2. Odesa Student Fest

Now I have been to Odesa for a week or so, and my local German friends bring me along to one of the few big party series still going strong despite the curfew, mobilization of many young men, and resistance of many (but not all) residents of the city to partying at the time of war. It is the Odesa Student Fest - if not the biggest, then surely the oldest party series in Odesa. It has been organized by the same group of people for nine years. OSF is an event that used to be held in different party venues around the city but has now remained faithful to the stylish nightclub Ministerium on Hoholia Street, a stone's throw from Derybasivska. According to the organizers, before the war, OSF regularly attracted 1500 people; nowadays, they are happy to see 300-400 people turn up for the party, which starts at 4 pm and ends around 10 pm.




But those who do turn up seem to get everything out of the party - at the latest two hours after the event starts, the neo-baroque hall of the Ministerium is packed with young people, some of whom can't be older than 14-15, giggling self-deprecatingly. The bartenders, who are at least half as old, calmly pour beer, wine, gin and tonic, or other mixed drinks for anyone who shows their hryvnias, and, unless there's a fight (which there is, mostly on the street in front of the club), the middle-aged security guards don't raise an eyebrow.


Soon I can see young men jumping around aimlessly, girls rushing to the toilet to vomit, and couples kissing and brazenly groping each other. At the same time, some of the party-goers are standing, sitting, kneeling, or hanging around in the smoking room, which has a carpeted floor and is filled with blue-gray clouds of smoke. At the same time, e-cigarettes are allowed in the party room, but one has to go to the smoking room to enjoy the 'analogue' tobacco. The invitingly soft carpet is also used as a way of recovering from the fatigue of the fast-paced drinks.

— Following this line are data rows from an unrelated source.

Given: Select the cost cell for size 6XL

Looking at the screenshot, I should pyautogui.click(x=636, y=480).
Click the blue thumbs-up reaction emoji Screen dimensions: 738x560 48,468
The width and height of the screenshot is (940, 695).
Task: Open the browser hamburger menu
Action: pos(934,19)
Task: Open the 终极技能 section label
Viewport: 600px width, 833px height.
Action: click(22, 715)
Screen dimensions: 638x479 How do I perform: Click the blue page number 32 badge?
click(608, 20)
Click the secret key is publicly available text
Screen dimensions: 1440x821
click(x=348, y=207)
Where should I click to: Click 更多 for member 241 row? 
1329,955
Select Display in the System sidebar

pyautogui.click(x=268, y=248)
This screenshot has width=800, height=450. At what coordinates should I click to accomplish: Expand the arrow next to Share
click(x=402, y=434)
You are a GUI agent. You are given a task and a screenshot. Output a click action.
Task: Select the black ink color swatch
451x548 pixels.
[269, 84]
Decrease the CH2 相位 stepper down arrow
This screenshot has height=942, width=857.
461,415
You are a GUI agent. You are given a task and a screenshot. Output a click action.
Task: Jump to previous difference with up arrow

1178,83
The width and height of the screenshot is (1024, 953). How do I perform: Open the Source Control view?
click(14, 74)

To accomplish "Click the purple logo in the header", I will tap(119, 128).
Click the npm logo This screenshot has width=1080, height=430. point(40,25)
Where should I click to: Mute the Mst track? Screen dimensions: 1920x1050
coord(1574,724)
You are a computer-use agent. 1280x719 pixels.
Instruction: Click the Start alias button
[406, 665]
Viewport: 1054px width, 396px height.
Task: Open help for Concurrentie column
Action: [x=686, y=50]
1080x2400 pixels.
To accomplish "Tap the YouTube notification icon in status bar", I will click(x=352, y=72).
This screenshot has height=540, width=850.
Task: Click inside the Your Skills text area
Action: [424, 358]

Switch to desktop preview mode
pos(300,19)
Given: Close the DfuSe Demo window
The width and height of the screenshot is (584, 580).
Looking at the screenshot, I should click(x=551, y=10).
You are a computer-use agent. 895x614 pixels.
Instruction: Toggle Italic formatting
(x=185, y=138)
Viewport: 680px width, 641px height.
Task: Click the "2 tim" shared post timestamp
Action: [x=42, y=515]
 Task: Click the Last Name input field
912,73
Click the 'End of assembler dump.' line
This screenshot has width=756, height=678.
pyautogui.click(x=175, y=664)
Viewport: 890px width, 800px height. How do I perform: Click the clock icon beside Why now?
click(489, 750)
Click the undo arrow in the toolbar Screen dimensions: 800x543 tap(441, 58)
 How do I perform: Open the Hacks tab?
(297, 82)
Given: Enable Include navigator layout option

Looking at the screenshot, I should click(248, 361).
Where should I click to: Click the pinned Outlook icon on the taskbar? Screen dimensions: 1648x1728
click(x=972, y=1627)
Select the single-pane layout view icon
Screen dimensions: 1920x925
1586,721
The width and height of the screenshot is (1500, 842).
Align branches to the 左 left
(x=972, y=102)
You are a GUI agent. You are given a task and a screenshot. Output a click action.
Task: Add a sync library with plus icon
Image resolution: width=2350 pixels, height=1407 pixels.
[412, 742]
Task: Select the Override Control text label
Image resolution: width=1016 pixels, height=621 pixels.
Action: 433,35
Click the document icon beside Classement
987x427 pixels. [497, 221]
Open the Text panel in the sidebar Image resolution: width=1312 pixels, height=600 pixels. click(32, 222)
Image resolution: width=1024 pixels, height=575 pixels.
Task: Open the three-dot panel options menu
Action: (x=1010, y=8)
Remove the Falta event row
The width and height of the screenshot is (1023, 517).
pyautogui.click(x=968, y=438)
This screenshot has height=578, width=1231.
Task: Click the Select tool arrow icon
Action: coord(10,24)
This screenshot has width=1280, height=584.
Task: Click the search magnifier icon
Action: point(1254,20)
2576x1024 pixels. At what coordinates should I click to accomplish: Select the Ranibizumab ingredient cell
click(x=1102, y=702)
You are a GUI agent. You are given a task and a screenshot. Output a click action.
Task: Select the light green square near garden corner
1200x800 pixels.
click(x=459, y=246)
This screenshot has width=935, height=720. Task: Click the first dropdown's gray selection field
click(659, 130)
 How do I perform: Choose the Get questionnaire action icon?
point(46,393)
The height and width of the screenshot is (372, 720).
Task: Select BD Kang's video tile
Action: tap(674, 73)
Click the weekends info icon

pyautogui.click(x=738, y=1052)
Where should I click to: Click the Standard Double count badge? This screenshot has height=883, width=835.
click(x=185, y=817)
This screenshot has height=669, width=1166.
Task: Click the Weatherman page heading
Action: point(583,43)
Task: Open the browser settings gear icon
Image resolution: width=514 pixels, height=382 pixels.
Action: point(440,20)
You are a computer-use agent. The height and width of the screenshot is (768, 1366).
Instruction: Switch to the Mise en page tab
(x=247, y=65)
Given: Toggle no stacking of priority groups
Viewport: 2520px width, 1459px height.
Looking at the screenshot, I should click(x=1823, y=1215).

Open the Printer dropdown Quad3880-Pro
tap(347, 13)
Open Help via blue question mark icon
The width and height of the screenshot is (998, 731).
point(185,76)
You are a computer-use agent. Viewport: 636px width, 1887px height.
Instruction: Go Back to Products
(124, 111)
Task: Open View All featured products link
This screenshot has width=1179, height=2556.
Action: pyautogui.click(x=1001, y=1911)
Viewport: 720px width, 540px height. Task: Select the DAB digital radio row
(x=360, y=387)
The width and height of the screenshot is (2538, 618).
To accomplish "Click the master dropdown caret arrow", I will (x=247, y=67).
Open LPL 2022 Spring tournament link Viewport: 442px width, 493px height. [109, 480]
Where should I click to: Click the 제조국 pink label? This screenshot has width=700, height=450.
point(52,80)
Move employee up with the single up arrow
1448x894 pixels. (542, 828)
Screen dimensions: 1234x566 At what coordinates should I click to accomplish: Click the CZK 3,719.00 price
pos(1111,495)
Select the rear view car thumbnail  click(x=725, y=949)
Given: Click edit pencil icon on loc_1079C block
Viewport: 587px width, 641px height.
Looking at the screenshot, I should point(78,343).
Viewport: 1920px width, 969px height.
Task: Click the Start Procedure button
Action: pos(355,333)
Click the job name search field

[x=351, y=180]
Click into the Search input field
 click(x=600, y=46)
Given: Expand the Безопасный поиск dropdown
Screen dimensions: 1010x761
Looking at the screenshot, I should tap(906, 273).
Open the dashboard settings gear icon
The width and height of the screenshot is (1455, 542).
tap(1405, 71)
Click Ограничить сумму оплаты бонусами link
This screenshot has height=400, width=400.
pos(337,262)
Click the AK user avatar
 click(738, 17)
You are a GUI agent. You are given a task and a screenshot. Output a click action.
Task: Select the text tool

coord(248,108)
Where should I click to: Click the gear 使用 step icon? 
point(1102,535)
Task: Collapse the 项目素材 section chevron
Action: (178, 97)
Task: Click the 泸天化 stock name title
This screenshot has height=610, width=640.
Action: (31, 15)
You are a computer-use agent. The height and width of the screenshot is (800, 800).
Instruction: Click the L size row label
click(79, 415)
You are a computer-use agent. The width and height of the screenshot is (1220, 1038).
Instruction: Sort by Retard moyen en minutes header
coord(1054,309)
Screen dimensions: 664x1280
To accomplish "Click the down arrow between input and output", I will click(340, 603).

The party takes place once a month, costs a couple of hundred hryvnias (about €4) to enter, and indeed, no one seems to be denied entry. At the door, the handbags and waistbands of young men and women alike are searched, and a security guard also scans visitors' bodies with thoroughness not seen at airports, but no documents are checked, and no one is judged too young by their face. Surely, in hard times, every visitor is welcome. There is also a noticeable predominance of girls at the party, which is probably why boys who are obviously only in secondary school are also generously allowed in. However, the girls' Botoxed lips and thick makeup make it difficult to determine their age...


The parties usually have a theme, but what it is, apart from the slogan written on the party poster - Love Party, Girls Party, Budmo (cheers in Ukrainian) Party, remains incomprehensible. The tune is pretty much the same every time, the repertoire consists of a mix of local and western music, Ukrainian flags are flying on the screens behind the DJ, and some of the songs are emphatically patriotic. Some of the more overtly propaganda songs are punctuated by drunken shouting from the youngsters on the dancefloor, and there are also jolly statements to be heard about Putin being sent to various places.



The party ends around 22:00 - with the singing of the national anthem -, and then there are fights between groups of young people on the street in front of the building, as they gradually stagger home. Thus, at the end of the Girls Party on 8 March - International Women's Day, which is very important in Ukraine -, it was possible to see young women in the street punching young men who had overdone their drinking. As my Ukrainian friends then explained, this kind of behavior - including drinking that had already begun at work or at the lunch table during the day - is a woman's privilege on International Women's Day.

It was also a kind of privilege to witness it.